I’m convinced that listening to skip counting songs is vitally helpful – not the only factor, of course, but a huge help in acquiring number sense and basic facts. I’ll give an example after I explain what skip count songs are.
Skip counting is counting in multiples of a number – 7, 14, 21, 28, 35, etc., or 4, 8, 12, 16, 20, 24, etc.
Skip count songs are catchy tunes containing the skip count sequence of a number. The skip count songs I recommend have different melodies and lyrics for each of the numbers from 2 through 10.
The power of music and songs is well known. Most of us can still remember the A-B-C’s song for the alphabet. Many adults have songs they have memorized from singing or hearing – and can sing along (or recite!) at the drop of a hat. How many of us can hear just the first few opening notes of a song after years of absence – and have the entire song come flooding back into memory? This power of songs on memory is a dynamic connection that can be used to help kids become good at math from an early age. Here are some examples…

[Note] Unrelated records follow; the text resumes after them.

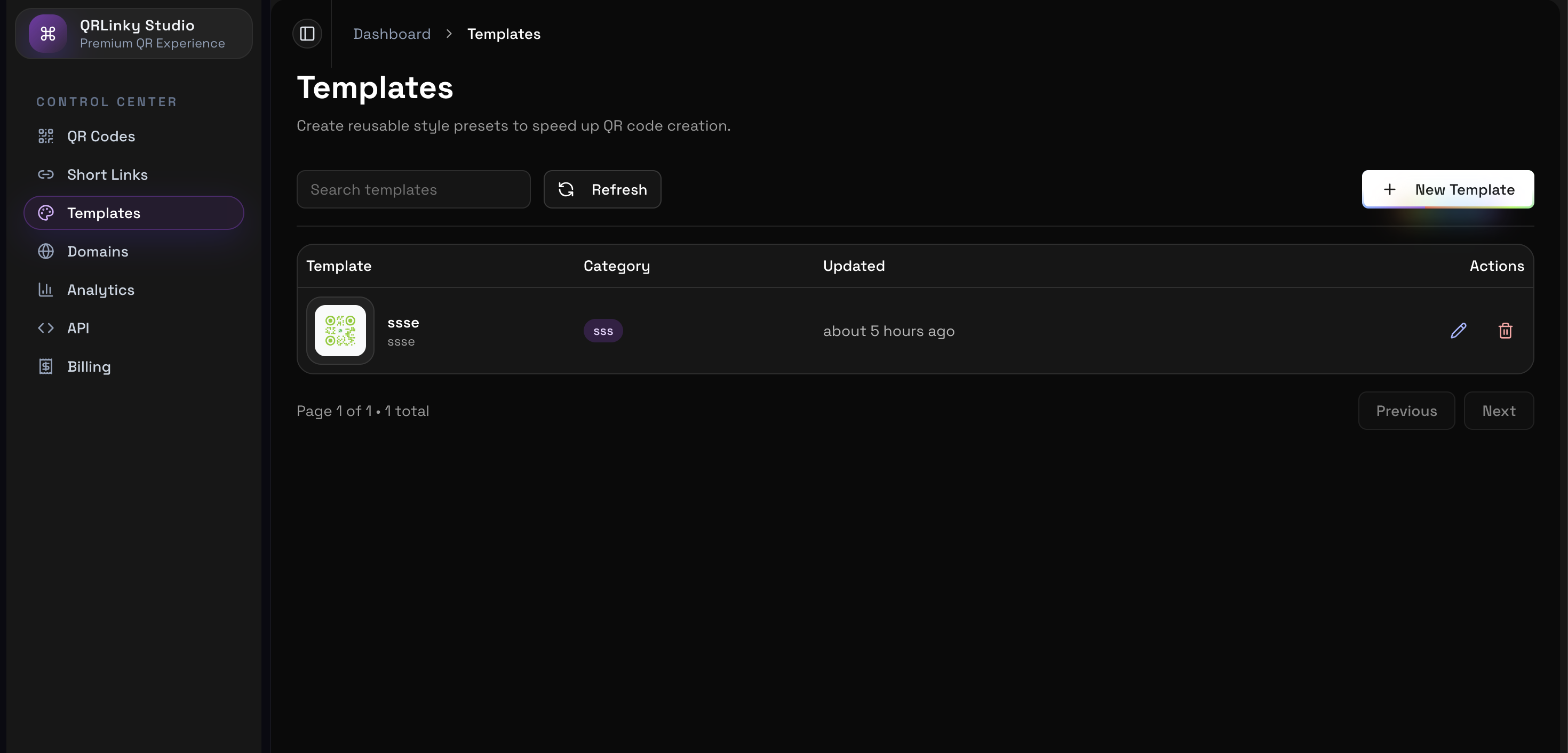Create a New Template
Image resolution: width=1568 pixels, height=753 pixels.
pos(1448,189)
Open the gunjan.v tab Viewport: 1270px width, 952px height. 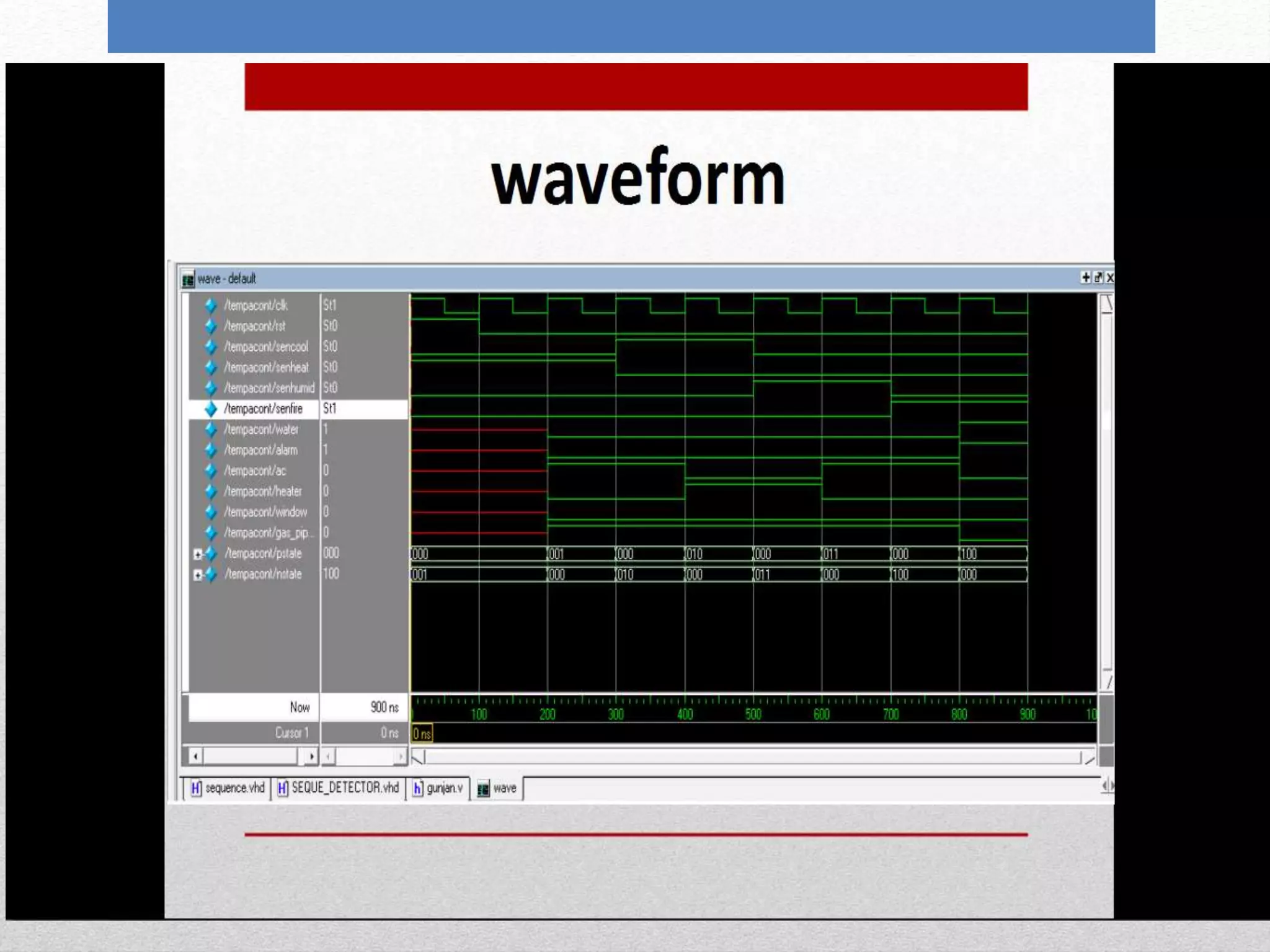pos(438,788)
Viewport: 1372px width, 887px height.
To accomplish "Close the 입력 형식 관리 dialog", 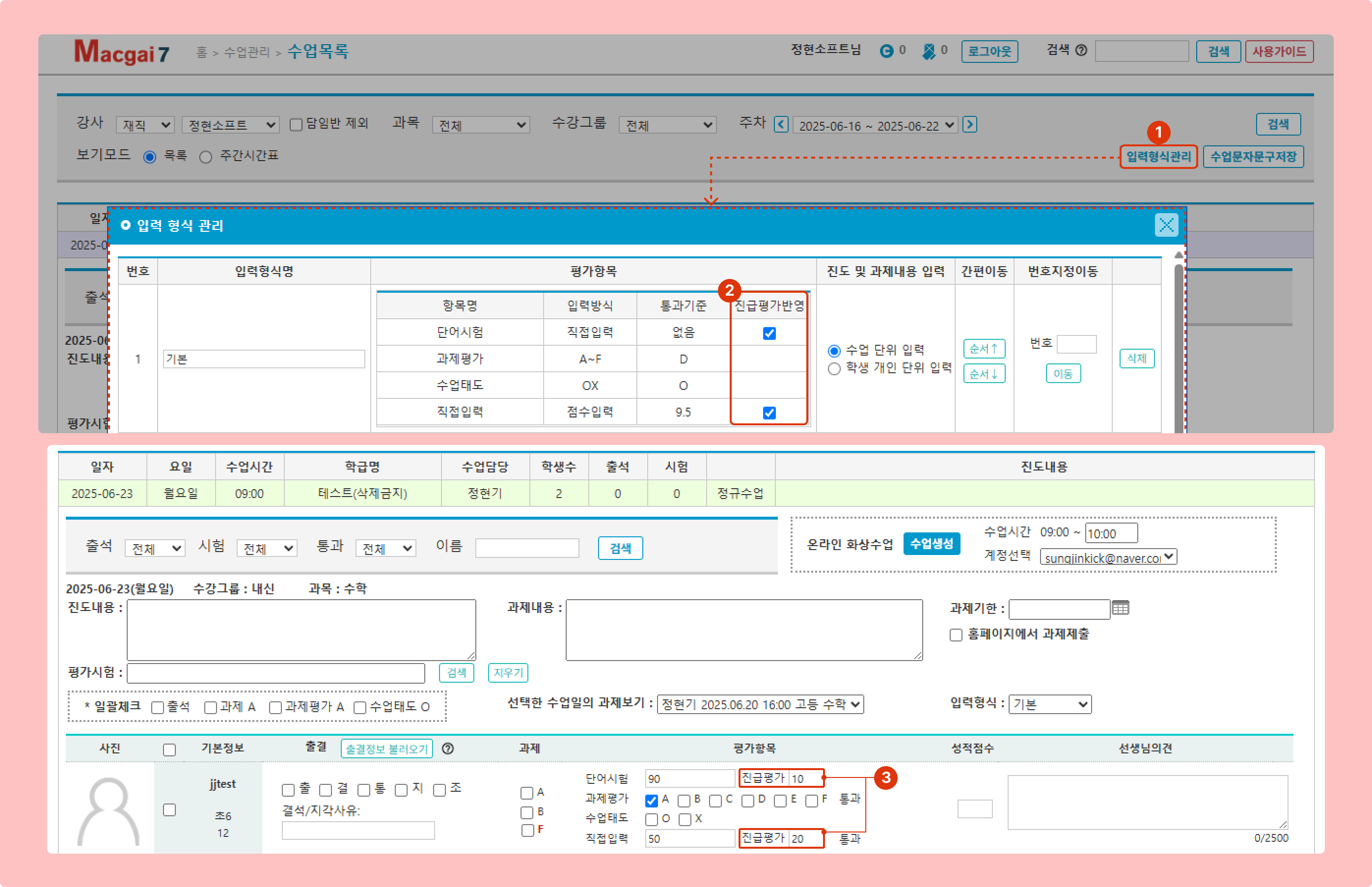I will pyautogui.click(x=1166, y=225).
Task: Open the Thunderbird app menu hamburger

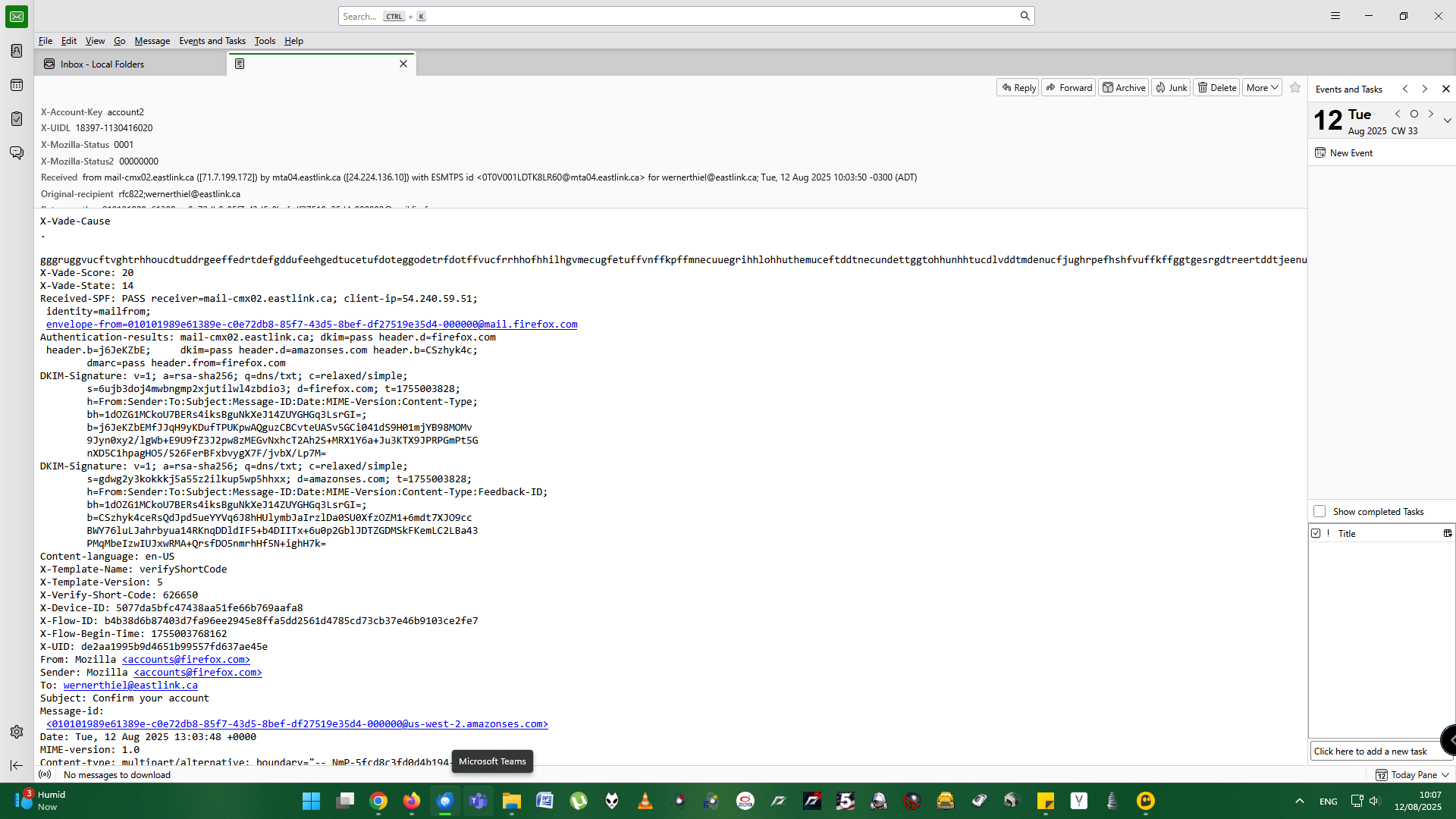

Case 1: Our younger son (now 25yo) started listening to the skip count songs at the age of about 15 months. Before he was two years old, he could count to 20 by 2’s. Did this 2-year-old know what he was doing? Of course not – but at least the number-words for this sequencing were in place at an early age. And these skip count sequences were associated with fun and mastery. Several years later when he was ready for school, he had the usual check-up with the kindergarten nurse. After checking his ears and throat, she asked him, “Can you count?”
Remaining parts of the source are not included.